同時に農業の資材販売から生産物の出荷、そして利用代金の入出金を行なうということで農業に関する総合的なサービスを行なってきた農協という戦前から続いた組織を存続させました。
農協と農水省を中心とする日本の農業政策とその展開は、小規模農家の所得保障をすることで政権党である自民党の票田として育て維持をしてきたことに尽きます。
体系的にも個別の問題としても理解できていない農業・農協の問題ですが、体験的に感じていることを備忘的に書き留めておきます。
農業予算というと農業のために使われると想像している方がほとんどだと思います。
しかし、本来の農業のために使われるよりはるかに多額のカネが農地の造成に使われ(土地改良事業)ていたことをご存知でしょうか。それは農業に利益をもたらさず、ゼネコンに利益をもたらすものでした。
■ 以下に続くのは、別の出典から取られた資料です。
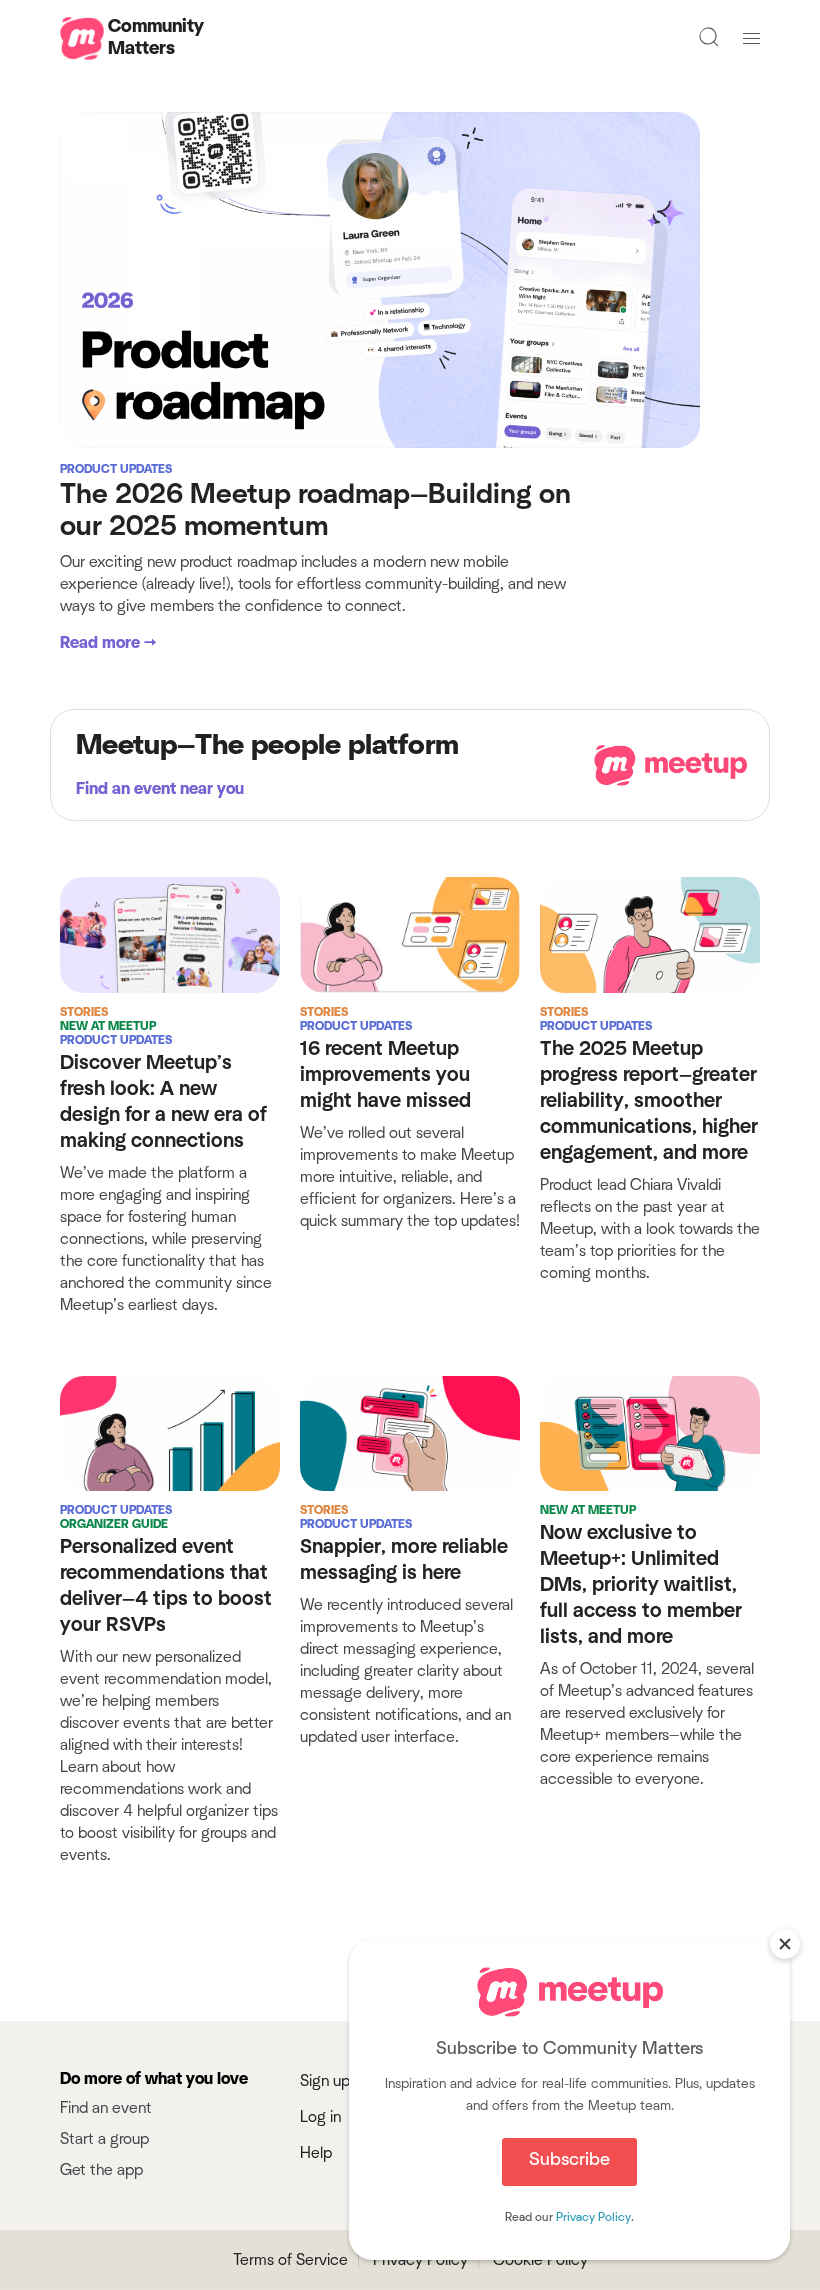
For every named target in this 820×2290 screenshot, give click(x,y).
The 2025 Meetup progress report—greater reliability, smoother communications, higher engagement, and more (649, 1101)
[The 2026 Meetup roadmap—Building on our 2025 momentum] (380, 279)
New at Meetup (108, 1026)
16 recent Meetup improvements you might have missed (385, 1075)
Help (316, 2153)
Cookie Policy (540, 2260)
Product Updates (116, 469)
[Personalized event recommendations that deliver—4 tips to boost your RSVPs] (170, 1432)
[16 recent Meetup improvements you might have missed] (410, 934)
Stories (84, 1012)
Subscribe (569, 2160)
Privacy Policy (420, 2260)
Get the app (101, 2170)
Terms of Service (290, 2260)
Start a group (104, 2139)
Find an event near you (160, 789)
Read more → (108, 643)
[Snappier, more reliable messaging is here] (410, 1432)
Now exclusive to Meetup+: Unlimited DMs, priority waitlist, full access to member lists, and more (641, 1585)
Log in (320, 2117)
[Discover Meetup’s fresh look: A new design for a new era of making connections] (170, 934)
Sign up (325, 2081)
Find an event (106, 2108)
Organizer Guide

今はどんな田舎にいっても整然とした区画の農地を見ることができます。棚田という日本の自然遺産、なんとか百景の場所ではそういうわけにはいきませんが、それらの山間地を除く多くの田畑が耕地整理という形で整地されました。
耕地整備の仕事は農業従事者が行なうわけではありません。大手測量会社やゼネコンが請け負ってこれを進めたわけです。多くの「建設コンサルタント」会社は、公務員を定年退職して会社を設立して地方自治体や整理組合と測量会社やゼネコンの橋渡しをするだけで利益が出た時代に創業しているのではないでしょうか。
その莫大は富は税金の再配分を通じてゼネコンに流れました。最初は役所OBのコンサルタント会社、それが天下りをした測量会社に流れ、施工を通じてゼネコンと政治家が潤ったのです。
天下りや利権談合がまだまだまったく社会問題にならなかった頃の話です。やりたい放題、できた時代です。
こうして国の予算で日本の国土のほとんどすべてが耕地整理され、機械化農業には都合のいい形の田畑が出来上がったのです。
しかし、同時に米余り減反政策が始まります。カネかけて耕地整理を行い、ゼネコンや政治家や元公務員が儲けた後は、整地した農地を利用して農業を継承する人材がいなくなったのです。
その結果が中日新聞のいう「優良農地」といわれる耕地整理をした後の農地です。全国でほぼ同じように農地整理を行なっているわけですから、工場をどこに誘致しても農地整理をした場所にかかるわけです。
地方自治体にすれば耕作放棄地もある「優良農地」では固定資産税も低いままで、税収も伸びません。工場に転用すれば固定資産税は増加し、財政的に豊かな自治体になることができます。農地転用してでも税収を確保する道を選択するのは当然の結果です。
しかもほぼ整地されている。曲がりくねった耕作のしにくい土地ではなく、測量も行なわれた整地された四角の土地です。転用するにも都合がいいのは当然です。
こうして日本の農業は小規模を残し、したがって、一人当たりの生産性が低いことには手をつけず、農地整理などカネを使うだけの施策を行なった結果、食料自給率をどんどん落としていきます。
農業の基本は食料確保です。この基本を忘れて票とカネを優先した自民党の農業政策が農協を使って行なわれ、農業をダメにした、と考えています。
まとまらない文章で申し訳ありません、疲れではありません、自分自身でまとまっていないだけです。
あらためて、農業に関する問題をまとめようと思っています。
最後までお読みいただきありがとうございます。